Calling all fraggers!  I have a great idea for a frag-fest playing Call of Duty 2 online.  If anyone would like to join in.  

There are only 3 things we will need:
1.  Anyone who can run the server off a static IP.  (My ISP does not allow game servers)
2.  Coordinate days and times for game play.
3.  Good sportsmanship.  

BTW:  I'm not sure how this will perform for those of you who have dialup.  We'll have to see how it plays out.


----------



## davebz (Aug 13, 2006)

Ok, I've had this post up for a few days and the response has been a little underwhelming.  I've been contemplating renting out a private game server.  Yes, private!  No punks or cheats.  I will post the password for macosx.com members.  Does anyone object?  C'mon guys, I know I'm not the only one that plays this game.


----------



## emwebbo (Aug 17, 2006)

Whereabouts are you? we have a Kiwi Mac CoD2 clan, MadMacs. We play Thursday nights out time 8:30 pm and talk over iChat.

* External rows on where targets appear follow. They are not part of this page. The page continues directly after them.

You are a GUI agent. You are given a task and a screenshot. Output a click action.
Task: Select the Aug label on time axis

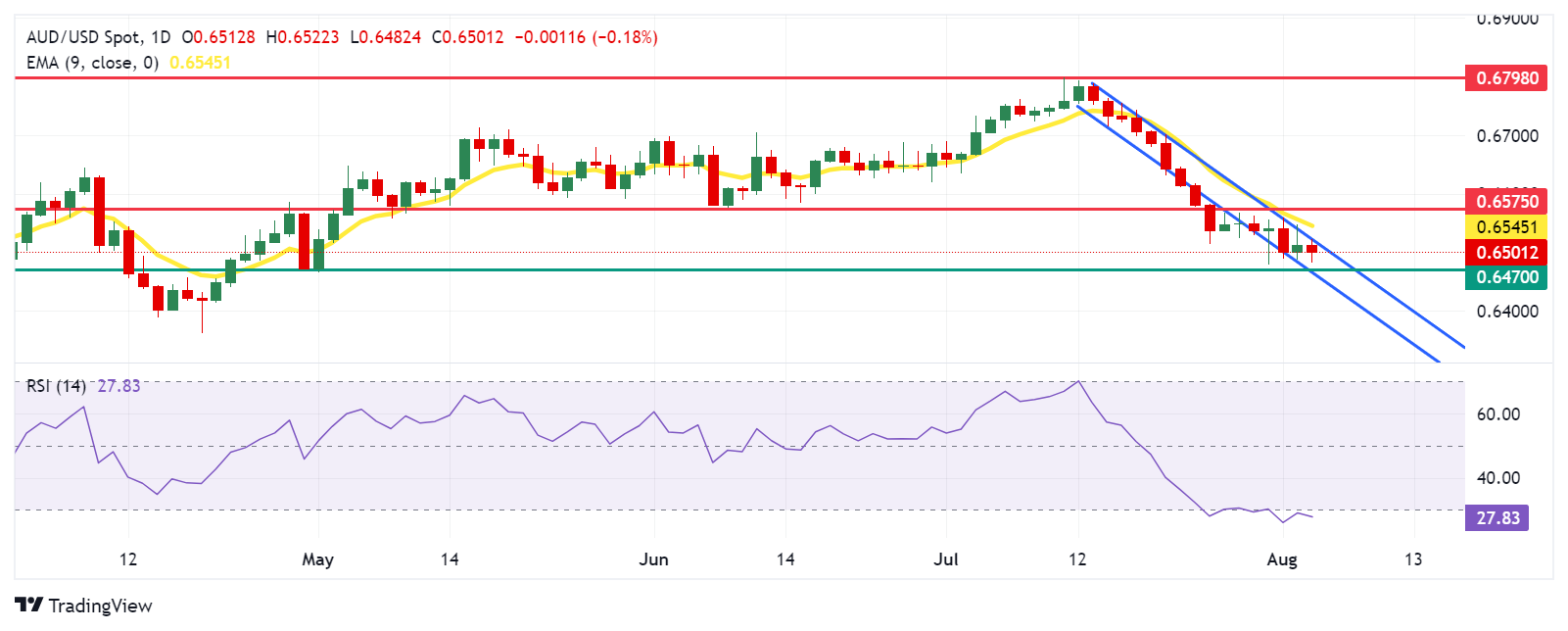click(1282, 559)
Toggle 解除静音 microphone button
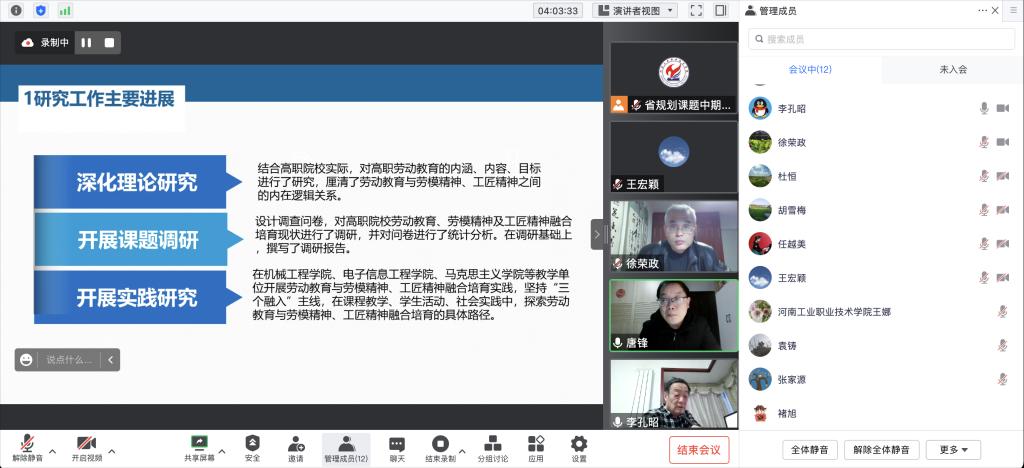This screenshot has height=468, width=1024. click(27, 446)
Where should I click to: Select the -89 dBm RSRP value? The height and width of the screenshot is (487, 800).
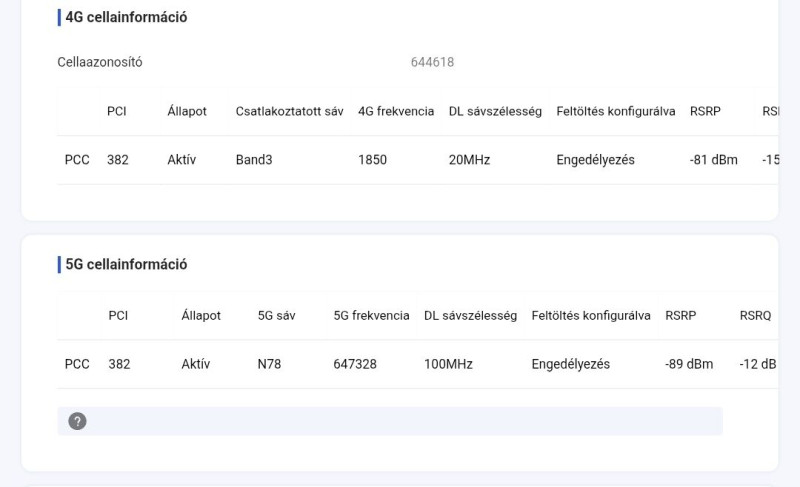pos(689,364)
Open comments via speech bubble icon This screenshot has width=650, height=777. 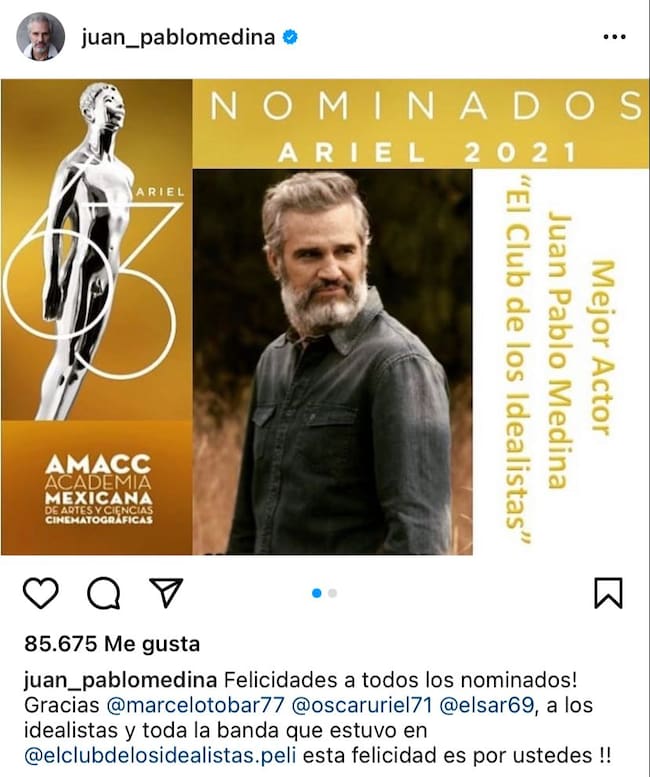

So far we join other servers with low ping as every time I try and launch a game, serving it, CoD2 crashes.


----------



## davebz (Aug 17, 2006)

Oh, I didn't know we had a clan.  Cool!  I'll check tonight.  BTW:  I'm on Eastern Daylight Time right now (usa).  I need to know the time zone.  Thanks.


----------



## emwebbo (Aug 17, 2006)

we're in New Zealand, but as long as we can find a fast enough server, it shouldn't be a problem to play on the same maps, whereabouts are you?
Cheers, M


----------



## smiffy07 (Aug 23, 2006)

Has anyone sorted out a COD 2 server yet?


----------



## davebz (Aug 23, 2006)

I was planning on renting one, but $$ is the issue here.  The next thing I would have to do after that, is request permission from the admins to use a name pertaining to this site for easy identification.  The last thing would be to decide whether it should be password protected to be exclusive to our group or open to anyone.


----------



## smiffy07 (Aug 23, 2006)

mmm yeah I guess it would be a pricey deal. It might be better to have it exclusive otherwise you get players scanning for games and then jumping in an out.


----------



## emwebbo (Aug 23, 2006)

I thought I had enough power to serve one myself but it crashes - I asked Aspyr what was going on but they didn't reply. I might check with my broadband service to see if they think the problem is this end.
We (NZ CoD2 clan MacMacs) usually jump onto an Australian server with low ping, arriving at the same time/place/game by iChatting, which gives us an advantage over the PC users cos they can't hear us.


----------